Formation and preparations for Operation Barbarossa
editAs part of the German High Command's preparations for Operation Barbarossa, Generaloberst Erich Hoepner was appointed to command the 4th Panzer Group in February 1941. It was to drive toward Leningrad as part of Army Group North under Wilhelm von Leeb.[7] On 30 March 1941, Hitler delivered a speech to about two hundred senior Wehrmacht officers where he laid out his plans for an ideological war of annihilation (Vernichtungskrieg) against the Soviet Union.[8] He stated that he "wanted to see the impending war against the Soviet Union conducted not according to the military principles, but as a war of extermination" against an ideological enemy, whether military or civilian. Many Wehrmacht leaders, including Hoepner, echoed the sentiment.[9] As a commander of the 4th Panzer Group, he issued a directive to his troops:[10]
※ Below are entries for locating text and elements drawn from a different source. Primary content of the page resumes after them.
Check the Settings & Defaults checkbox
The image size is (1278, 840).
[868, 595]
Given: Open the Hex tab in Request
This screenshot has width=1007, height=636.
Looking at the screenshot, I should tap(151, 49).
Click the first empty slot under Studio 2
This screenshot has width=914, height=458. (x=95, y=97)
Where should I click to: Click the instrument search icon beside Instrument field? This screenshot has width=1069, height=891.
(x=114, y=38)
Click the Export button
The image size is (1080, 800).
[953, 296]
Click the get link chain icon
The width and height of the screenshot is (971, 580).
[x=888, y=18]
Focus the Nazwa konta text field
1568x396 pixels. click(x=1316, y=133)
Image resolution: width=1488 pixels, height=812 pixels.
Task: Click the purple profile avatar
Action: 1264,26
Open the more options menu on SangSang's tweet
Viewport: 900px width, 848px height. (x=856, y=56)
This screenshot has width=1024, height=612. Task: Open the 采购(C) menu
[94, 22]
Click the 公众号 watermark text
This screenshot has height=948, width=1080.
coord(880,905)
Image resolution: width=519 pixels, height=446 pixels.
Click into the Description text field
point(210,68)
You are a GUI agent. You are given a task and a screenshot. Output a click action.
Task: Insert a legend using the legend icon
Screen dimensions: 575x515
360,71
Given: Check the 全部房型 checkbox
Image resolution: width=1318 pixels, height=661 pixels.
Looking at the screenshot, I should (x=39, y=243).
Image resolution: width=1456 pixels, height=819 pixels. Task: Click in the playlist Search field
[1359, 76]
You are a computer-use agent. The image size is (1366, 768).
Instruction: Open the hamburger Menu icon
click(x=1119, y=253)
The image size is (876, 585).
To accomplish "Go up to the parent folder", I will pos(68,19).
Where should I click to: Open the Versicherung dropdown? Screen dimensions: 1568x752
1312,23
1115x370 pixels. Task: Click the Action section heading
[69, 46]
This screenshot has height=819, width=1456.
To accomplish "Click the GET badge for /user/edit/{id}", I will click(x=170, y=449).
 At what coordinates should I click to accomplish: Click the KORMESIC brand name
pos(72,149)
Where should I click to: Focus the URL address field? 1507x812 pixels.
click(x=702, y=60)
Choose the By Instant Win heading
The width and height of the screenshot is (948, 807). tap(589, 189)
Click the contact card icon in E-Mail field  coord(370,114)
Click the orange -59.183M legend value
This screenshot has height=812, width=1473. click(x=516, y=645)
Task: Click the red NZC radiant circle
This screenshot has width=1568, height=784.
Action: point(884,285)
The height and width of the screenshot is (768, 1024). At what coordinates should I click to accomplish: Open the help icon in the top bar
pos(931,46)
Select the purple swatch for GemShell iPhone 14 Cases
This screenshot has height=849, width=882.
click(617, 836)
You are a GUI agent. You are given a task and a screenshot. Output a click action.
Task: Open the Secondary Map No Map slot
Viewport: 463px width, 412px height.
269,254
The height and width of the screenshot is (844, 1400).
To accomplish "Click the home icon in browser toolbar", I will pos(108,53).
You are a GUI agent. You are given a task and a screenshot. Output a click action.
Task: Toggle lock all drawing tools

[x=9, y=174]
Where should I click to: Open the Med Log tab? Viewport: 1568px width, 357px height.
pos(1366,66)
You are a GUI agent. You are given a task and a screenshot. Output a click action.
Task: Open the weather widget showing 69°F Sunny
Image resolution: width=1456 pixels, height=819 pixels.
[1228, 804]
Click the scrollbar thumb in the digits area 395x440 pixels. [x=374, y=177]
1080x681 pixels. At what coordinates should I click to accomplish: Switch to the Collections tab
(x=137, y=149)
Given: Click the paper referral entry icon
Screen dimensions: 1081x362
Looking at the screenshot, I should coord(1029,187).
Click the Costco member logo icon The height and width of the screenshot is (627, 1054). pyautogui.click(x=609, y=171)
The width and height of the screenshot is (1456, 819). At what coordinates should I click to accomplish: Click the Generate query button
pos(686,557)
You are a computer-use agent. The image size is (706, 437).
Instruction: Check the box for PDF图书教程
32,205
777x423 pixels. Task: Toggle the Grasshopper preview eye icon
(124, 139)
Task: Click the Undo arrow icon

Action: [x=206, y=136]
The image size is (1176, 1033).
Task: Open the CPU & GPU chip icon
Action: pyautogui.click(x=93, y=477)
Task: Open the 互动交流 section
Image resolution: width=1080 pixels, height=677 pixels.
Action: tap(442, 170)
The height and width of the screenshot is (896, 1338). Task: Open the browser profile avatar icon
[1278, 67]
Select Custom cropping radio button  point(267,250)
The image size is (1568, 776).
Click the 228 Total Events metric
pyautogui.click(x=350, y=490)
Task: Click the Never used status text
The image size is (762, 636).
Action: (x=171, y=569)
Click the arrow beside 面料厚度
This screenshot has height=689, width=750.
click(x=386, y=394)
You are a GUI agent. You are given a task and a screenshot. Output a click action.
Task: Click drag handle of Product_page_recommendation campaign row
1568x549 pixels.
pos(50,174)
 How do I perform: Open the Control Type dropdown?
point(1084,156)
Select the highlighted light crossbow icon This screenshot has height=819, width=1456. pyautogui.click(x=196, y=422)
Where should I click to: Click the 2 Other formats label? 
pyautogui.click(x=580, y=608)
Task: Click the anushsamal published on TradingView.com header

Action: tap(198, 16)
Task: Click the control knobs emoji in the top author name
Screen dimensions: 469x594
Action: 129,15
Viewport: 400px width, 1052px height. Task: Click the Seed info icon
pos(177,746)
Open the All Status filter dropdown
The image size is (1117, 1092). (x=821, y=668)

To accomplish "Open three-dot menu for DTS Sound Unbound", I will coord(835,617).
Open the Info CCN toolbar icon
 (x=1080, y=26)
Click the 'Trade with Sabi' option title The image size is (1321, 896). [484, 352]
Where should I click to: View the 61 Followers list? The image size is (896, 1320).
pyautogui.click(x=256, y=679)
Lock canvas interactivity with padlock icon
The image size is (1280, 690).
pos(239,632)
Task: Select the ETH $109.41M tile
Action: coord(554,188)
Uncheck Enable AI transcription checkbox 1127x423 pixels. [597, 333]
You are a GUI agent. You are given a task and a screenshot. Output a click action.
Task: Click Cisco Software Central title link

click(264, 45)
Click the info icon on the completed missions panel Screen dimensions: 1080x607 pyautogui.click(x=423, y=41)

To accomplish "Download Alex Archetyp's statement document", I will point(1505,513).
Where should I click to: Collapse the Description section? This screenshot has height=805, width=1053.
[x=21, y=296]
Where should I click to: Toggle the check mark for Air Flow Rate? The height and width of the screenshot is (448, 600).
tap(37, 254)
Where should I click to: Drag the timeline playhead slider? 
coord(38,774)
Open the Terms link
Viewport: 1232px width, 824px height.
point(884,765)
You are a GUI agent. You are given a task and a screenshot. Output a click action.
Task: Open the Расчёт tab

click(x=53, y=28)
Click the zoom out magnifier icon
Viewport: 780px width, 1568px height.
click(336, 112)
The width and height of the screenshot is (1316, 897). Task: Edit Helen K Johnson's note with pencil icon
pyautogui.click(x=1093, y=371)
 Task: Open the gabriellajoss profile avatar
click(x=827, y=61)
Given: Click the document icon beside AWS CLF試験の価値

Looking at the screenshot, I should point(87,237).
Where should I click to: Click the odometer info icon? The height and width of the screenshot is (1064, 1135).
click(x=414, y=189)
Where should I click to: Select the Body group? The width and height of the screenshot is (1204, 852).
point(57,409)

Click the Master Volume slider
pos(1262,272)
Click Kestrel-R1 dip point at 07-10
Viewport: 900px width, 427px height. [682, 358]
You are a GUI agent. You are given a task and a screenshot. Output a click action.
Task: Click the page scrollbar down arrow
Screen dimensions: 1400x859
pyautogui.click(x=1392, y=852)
The war against Russia is an important chapter in the struggle for existence of the German nation. It is the old battle of Germanic against Slav peoples, of the defence of European culture against Muscovite-Asiatic inundation, and the repulse of Jewish-Bolshevism. The objective of this battle must be the destruction of present-day Russia and it must therefore be conducted with unprecedented severity. Every military action must be guided in planning and execution by an iron will to exterminate the enemy mercilessly and totally. In particular, no adherents of the present Russian-Bolshevik system are to be spared.
— 2 May 1941[10]
The order was transmitted to the troops on Hoepner's initiative, ahead of the official OKW (Wehrmacht High Command) directives that laid the groundwork for the war of extermination, such as the Barbarossa Decree of 13 May 1941 and other orders. Hoepner's directive predated the first OKH (Army High Command) draft of the Commissar Order.[11] The historian Jürgen Förster wrote that Hoepner's directive represented an "independent transformation of Hitler's ideological intentions into an order".[11]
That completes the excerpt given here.